Tor, accéder au côté obscur du web

Google, Yahoo, Bing… Tout le monde utilise ces moteurs de recherche pour naviguer sur internet. Pourtant, ces outils ne donnent accès qu’à une toute petite partie du web, de l’ordre de 4 %. Les contenus cryptés constituent les 96 % restant et vous ne pouvez pas les consulter via Chrome ou Firefox. Des navigateurs spéciaux permettent d’y accéder, Tor - The Onion Router - est le plus connu.

Deep web et dark net

On parle de deep web - web profond -, en opposition à celui que la majeure partie des utilisateurs utilisent quotidiennement et qui ne représente que la partie visible.

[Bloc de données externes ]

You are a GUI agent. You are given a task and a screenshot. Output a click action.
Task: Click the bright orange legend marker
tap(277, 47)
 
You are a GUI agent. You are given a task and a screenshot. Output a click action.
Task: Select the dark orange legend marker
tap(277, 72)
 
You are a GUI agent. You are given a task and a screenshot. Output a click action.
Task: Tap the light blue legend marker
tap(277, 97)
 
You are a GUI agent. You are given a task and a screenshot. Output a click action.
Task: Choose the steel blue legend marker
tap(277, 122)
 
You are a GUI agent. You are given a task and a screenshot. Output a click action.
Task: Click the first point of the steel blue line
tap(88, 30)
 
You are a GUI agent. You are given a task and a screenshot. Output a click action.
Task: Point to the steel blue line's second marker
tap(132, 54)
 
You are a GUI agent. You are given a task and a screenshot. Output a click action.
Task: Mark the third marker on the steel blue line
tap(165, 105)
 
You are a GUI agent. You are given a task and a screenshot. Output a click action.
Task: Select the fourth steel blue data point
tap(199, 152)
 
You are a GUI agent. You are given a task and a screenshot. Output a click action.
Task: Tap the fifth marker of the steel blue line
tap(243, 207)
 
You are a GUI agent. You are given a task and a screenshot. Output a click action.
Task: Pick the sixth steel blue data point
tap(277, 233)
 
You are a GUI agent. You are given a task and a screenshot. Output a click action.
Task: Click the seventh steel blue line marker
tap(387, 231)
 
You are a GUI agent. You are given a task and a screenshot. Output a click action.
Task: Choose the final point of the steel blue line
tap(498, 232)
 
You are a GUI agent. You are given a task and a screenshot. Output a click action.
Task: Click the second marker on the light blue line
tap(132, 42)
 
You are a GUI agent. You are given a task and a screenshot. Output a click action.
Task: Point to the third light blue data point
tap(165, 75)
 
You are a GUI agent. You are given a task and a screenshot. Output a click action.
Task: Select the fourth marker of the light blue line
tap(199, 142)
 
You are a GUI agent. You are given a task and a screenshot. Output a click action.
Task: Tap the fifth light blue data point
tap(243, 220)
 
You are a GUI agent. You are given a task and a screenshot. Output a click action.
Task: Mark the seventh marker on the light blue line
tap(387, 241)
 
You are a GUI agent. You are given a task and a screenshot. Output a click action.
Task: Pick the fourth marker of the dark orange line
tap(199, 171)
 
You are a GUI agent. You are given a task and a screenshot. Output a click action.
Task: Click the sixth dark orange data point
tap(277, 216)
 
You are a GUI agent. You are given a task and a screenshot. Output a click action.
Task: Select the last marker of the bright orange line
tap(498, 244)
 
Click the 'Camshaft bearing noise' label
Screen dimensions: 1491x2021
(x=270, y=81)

Son contenu n'est pas indexé par les moteurs de recherche traditionnels mais toutes les données auxquelles l’utilisateur lambda ne peut accéder sont là : base de données, réseau d’entreprise… Le dark net est un élément du deep web. Sur ce réseau parallèle, la navigation et les échanges demeurent totalement anonymes. Utilisé, à l’origine, par des dissidents chinois, il l’est aujourd’hui par des personnes en butte à la censure dans leur pays, des journalistes et par tous ceux qui ne souhaitent pas être surveillés. Il est aussi devenu le lieu où prospèrent tous les trafics. Dans ce que certains qualifient de poubelle du web, on peut ainsi trouver des sites pornographiques et pédophiles, d’autres où l’on peut acheter des armes, de la drogue ou commanditer un meurtre.
 

Tor, le sésame vers les profondeurs 

Tor est un système qui permet de surfer anonymement sur le web. Il transmet les informations via une multitudes d’ordinateurs rendant ainsi difficile d’en déterminer l'origine. Par exemple, pour une requête à partir d’un navigateur traditionnel l’ordinateur se connecte directement sur le serveur et demande la page voulue. Avec Tor,  au lieu de ce chemin direct, le premier PC va passer par un deuxième, qui transférera la demande à un troisième et ainsi de suite. Le PC final demandera la page au serveur et la retransmettra au PC précédent et ainsi de suite pour revenir au premier. À l’origine construit à la demande de la Navy, Tor est aujourd'hui indépendant mais son financement provient toujours majoritairement du gouvernement américain et il est encore utilisée par l’US Army en raison de la sécurité qu’il offre. Tout autant que par les crypto-anarchistes pour lesquels il constitue un outil essentiel de protection de leur vie privée et de leur liberté politique. Cependant, Tor ne donne pas accès directement aux sites, il faut passer par des moteurs de recherche dédiés au dark net : Clusty, Surfwax, Scirus etc.

 

 

Quels moyens de lutte contre les dérives ?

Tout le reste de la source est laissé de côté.